Individual differences in caffeine tolerance
Olav Spigset explains that there are also individual differences in caffeine tolerance.
»Caffeine affects certain receptors in the brain. The receptors are almost like small keyholes, and the caffeine is like small keys, so when the caffeine stimulates the receptors, it triggers a stimulating effect on the brain.
“If these receptors are stimulated a lot and often, they gradually become less sensitive to caffeine, and thus a tolerance development occurs; that is, a less stimulating effect of the same amount of coffee, “says Olav Spigset. He continues:
»If caffeine is consumed regularly, for example as coffee for a long time, and you stop drinking coffee, so-called withdrawal symptoms can occur. This can happen, for example, if you are used to drinking a lot of coffee at work, but do not drink as much coffee at home on the weekends. “
The withdrawal symptoms are usually harmless – such as headaches. But these are the same principled, underlying mechanisms that are found in caffeine abstinence as in abstinences after abuse of hard drugs, Olav Spigset explains.
Caffeine – C8H10N4O2
Caffeine is a white substance with a bitter taste.
Caffeine is found in coffee beans (1-1.5%) and tea leaves (up to 5%) as well as in a number of other natural products (including cocoa and cola).
The compound is extracted from tea, among other things, but can also be synthesized from uric acid and urea.
Taken as a medicine for headaches in doses of 50-100 mg equivalent to a regular cup of coffee, caffeine has a weak stimulating effect on the central nervous system.
Larger doses can cause insomnia, muscle turmoil and palpitations , but fatal poisonings are not known.
With sudden cessation after prolonged ingestion of large doses, mild withdrawal symptoms may be seen.
Caffeine is doped , but the permissible urine concentration (12 μg / ml) is not exceeded by regular consumption of coffee or cola.
Stimuli - for better or worse
Olav Spigset points out that the amount of caffeine that you consume obviously affects the effect your experience – even though the half-life of the caffeine itself is the same.
»Cola and tea contain less caffeine than regular coffee per deciliter.
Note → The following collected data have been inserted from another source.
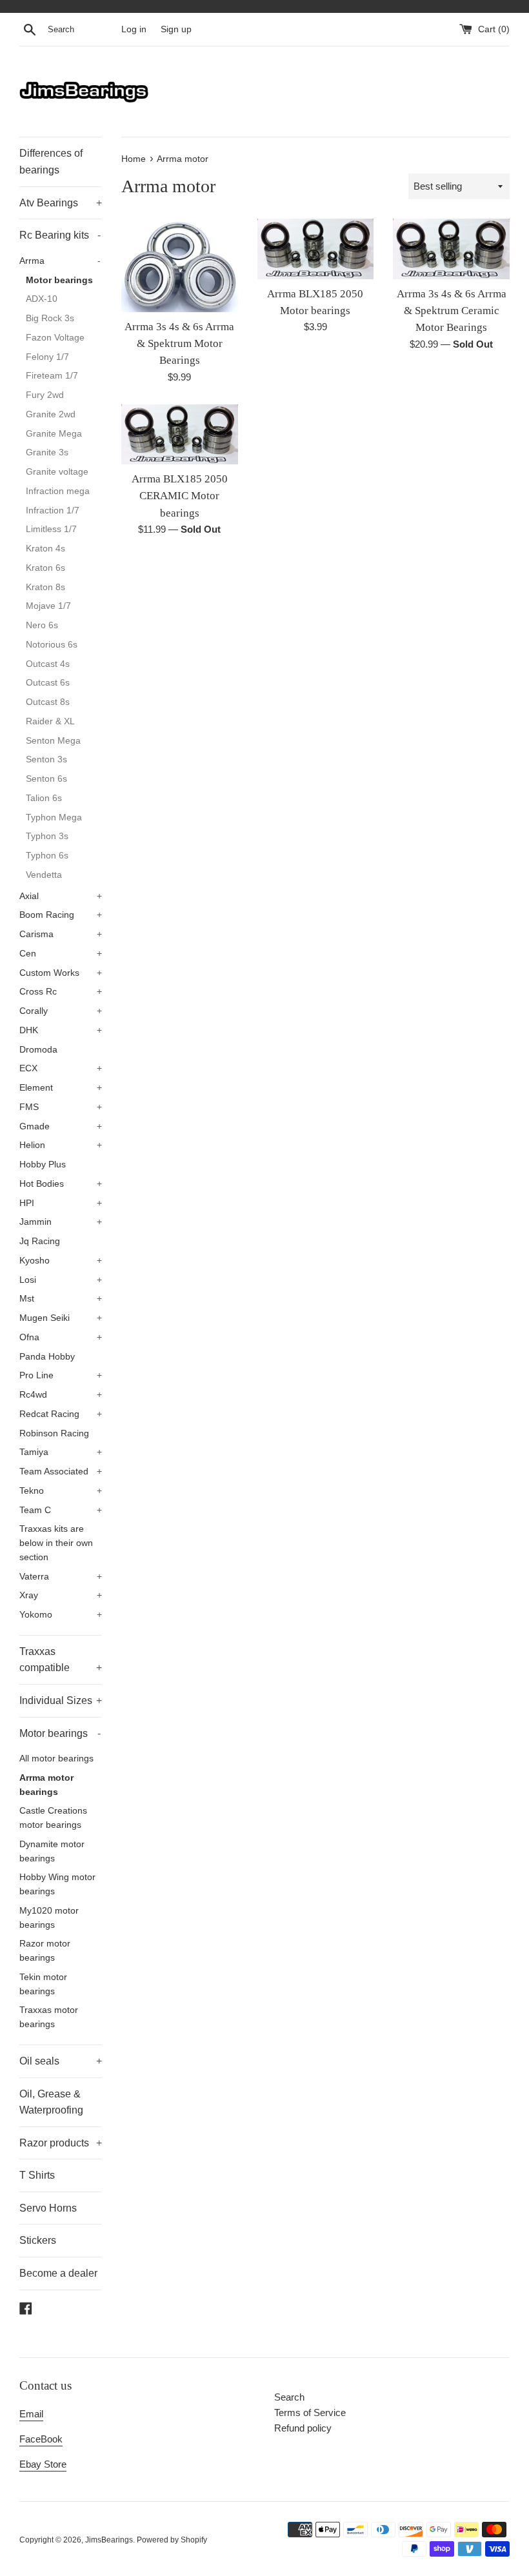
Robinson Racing (54, 1433)
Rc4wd (60, 1395)
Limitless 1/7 (51, 529)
Energy drinks contain just under the same as coffee per deciliter, but we often drink more energy drinks at a time than coffee, «says Olav Spigset.
He adds that it may be due to some very undesirable effects – especially among children and adolescents who have not normally developed tolerance to caffeine.
So it seems that the colleague is right when he or she says no thanks to the afternoon coffee due to sleep problems.
Caffeine is a substance that can stimulate us for better or worse.
‘There is, of course, always a placebo element in the subjective perception of things; such as not being able to sleep. But caffeine has a very real physiological effect on sleep, «concludes Olav Spigset.